Chippendale, Thomas (chĭpˈəndālˌ), 1718–79, celebrated English cabinetmaker. His designs were so widely followed that a whole general category of 18th-century English furniture is commonly grouped under his name. Chippendale's Gentleman and Cabinet-Maker's Director, an illustrated trade catalog first published in 1754, was widely influential in England and America. Among the numerous pieces stamped with his style, it is possible to assign unquestionably to his own workshop only those for which the original bills still remain, as in the case of Harewood House and Nostell Priory, whose furnishings were created by him. While he based his work upon the general Queen Anne and Georgian characteristics of sober design and thoroughly fine construction, retaining many of the early 18th-century details, Chippendale's distinction was to introduce many other forms. For these he used three outside inspirations—Chinese, Gothic, and contemporaneous French rococo. The first two resulted naturally from the general mid-18th-century enthusiasms for chinoiserie decoration and pseudo-Gothic architecture.

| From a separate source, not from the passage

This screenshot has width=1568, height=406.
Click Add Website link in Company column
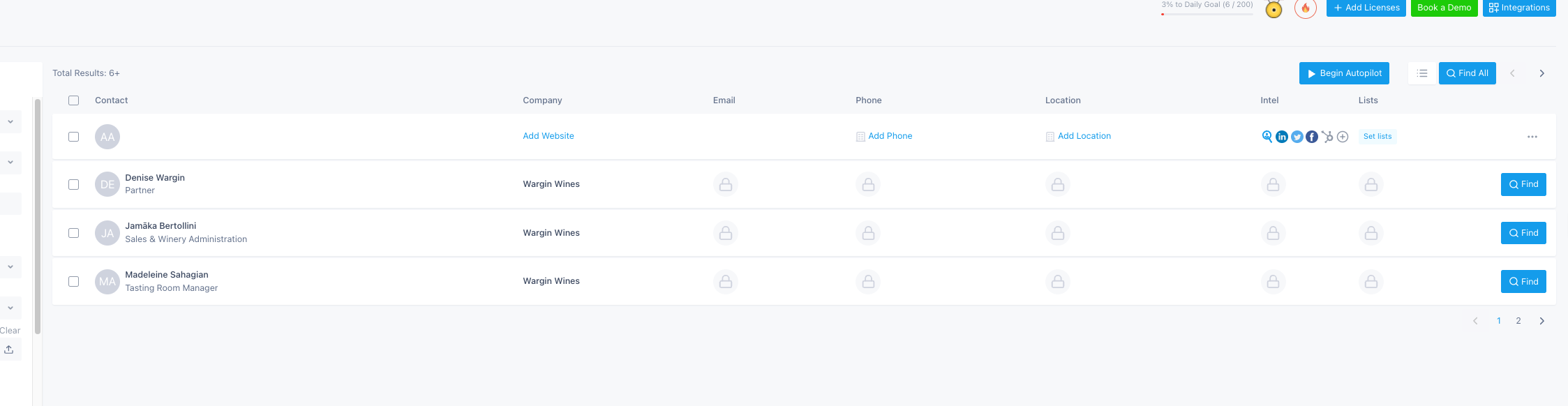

Chippendale's name is emphatically identified with the extensive variety of chair types that he developed—from geometrical to Chinese, lattice, or sumptuously carved and interlaced forms. Chippendale's varied output also included desks; mirror frames; hanging bookshelves; settees, with which he was especially successful; china cabinets and bookcases, frequently with fretted cornices and latticework glazed doors; and tables with delicately fretted galleries and distinctive cluster-column legs of Gothic inspiration. The last phase of his career shows the influence of the designs of Robert Adam. Chippendale's style, quickly imported to America, was imitated by a number of expert cabinetmakers.


See studies by A. Coleridge (1968) and C. Gilbert (2 vol. 1986).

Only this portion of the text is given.